Pour être juste, une partie de l'augmentation des dépenses et des effectifs est imputable à des transferts d'activités de l'État vers les provinces (éducation, équipement, services sociaux...). Mais ces transferts n'expliquent pas tout. Ainsi, pour les effectifs, si on élimine l'effet des transferts depuis 1998, ce sont 411 000 postes qui ont été créés. Les chiffres révélés par la Fondation Ifrap sur la région Ile-de-France sont à cet égard accablants. La province est passée à travers la RGPP, qui, sous l'ère Sarkozy, consistait à ne pas remplacer un fonctionnaire sur deux partant à la retraite. Les 35 heures n'ont bien sûr rien arrangé, et le clientélisme n'est jamais très loin.
Barons insatiables
Mais cette impéritie trouve aussi son origine dans la confusion qui règne entre les différents échelons (le fameux "millefeuille").

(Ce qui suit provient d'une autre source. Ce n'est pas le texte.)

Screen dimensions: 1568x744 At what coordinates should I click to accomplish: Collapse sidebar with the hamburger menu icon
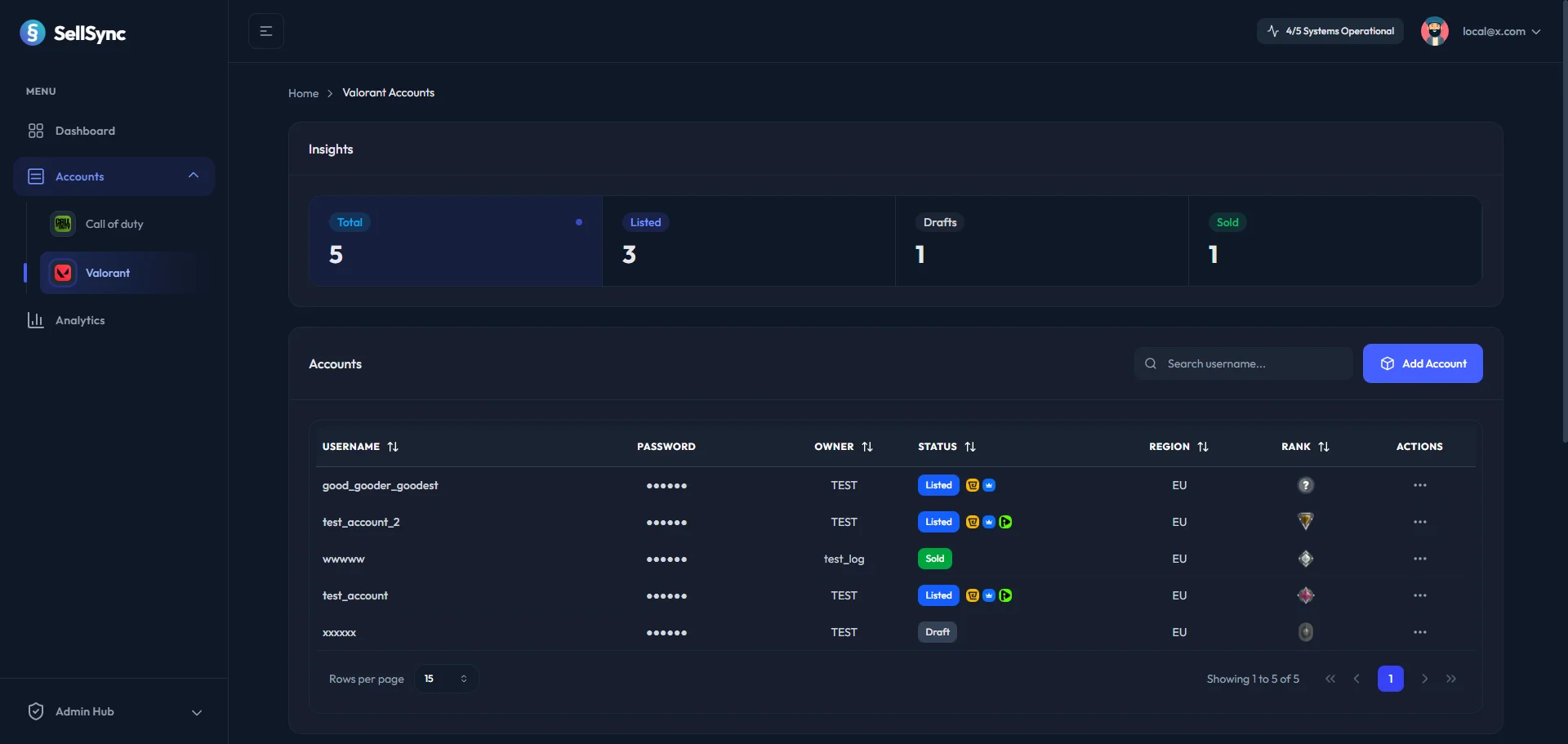266,31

Qui fait quoi ? Ce n'est jamais vraiment clair. Sans compter que le pouvoir est éparpillé. La France, à elle seule, compte plus de la moitié des communes (36 700) de l'Europe à 27 ! "Beaucoup trop d'entre elles n'offrent pas un niveau pertinent de décision", dit-on à l'Intérieur. Alors, on se réunit pour ne pas disparaître. Et les doublons se multiplient. René Dosière s'amuse des budgets de communication (entre 6 et 10 milliards d'euros) des collectivités pour expliquer ce qu'elles font... ou pas. Pour s'y repérer, entre les plus vertueux et les plus insouciants, peu d'outils existent. Le tableau de bord réalisé pour Le Point par Public Evaluation Systems et que nous publions ci-dessous en est un, précieux. Mais cela n'arrête pas (encore) les plus dépensiers.
"Les barons de province sont insatiables", explique un banquier. Ils ne cessent de vouloir accroître leur influence. Recherche, entreprises, universités, social, logement, formation, santé, culture... tout leur sert de pâture. À force d'insister, les régions ont même obtenu la gestion des fonds régionaux européens. Les impôts des collectivités augmentent (3,6 % du PIB en 1982, contre 6,2 % aujourd'hui). L'État, généreux, leur donne bon an mal an quelque 75 milliards d'euros, son plus gros poste de dépense.
600 000 élus locaux
La lutte des pouvoirs entre le centre et les périphéries n'est pas achevée. Dans cette mêlée, les barons ont pas mal d'atouts. Comment résister aux demandes d'un président de région ou de département à qui l'on a fait des promesses ?" Le gouvernement, explique un député, a mille raisons d'avoir mauvaise conscience à l'égard des élus locaux." Combien ont cru être ministres en juin ? Avec une gauche qui, aujourd'hui, contrôle presque toutes les régions et nombre de départements et communes, barons et baronnets de province campent sur de solides positions. Ils se battent, ces jours-ci, pour jouer un rôle dans la future banque publique des PME. Et veulent créer une agence de financement des collectivités qui viendrait relayer les banques, comme Dexia qui hésite à leur prêter. Des ambitions sans mesure.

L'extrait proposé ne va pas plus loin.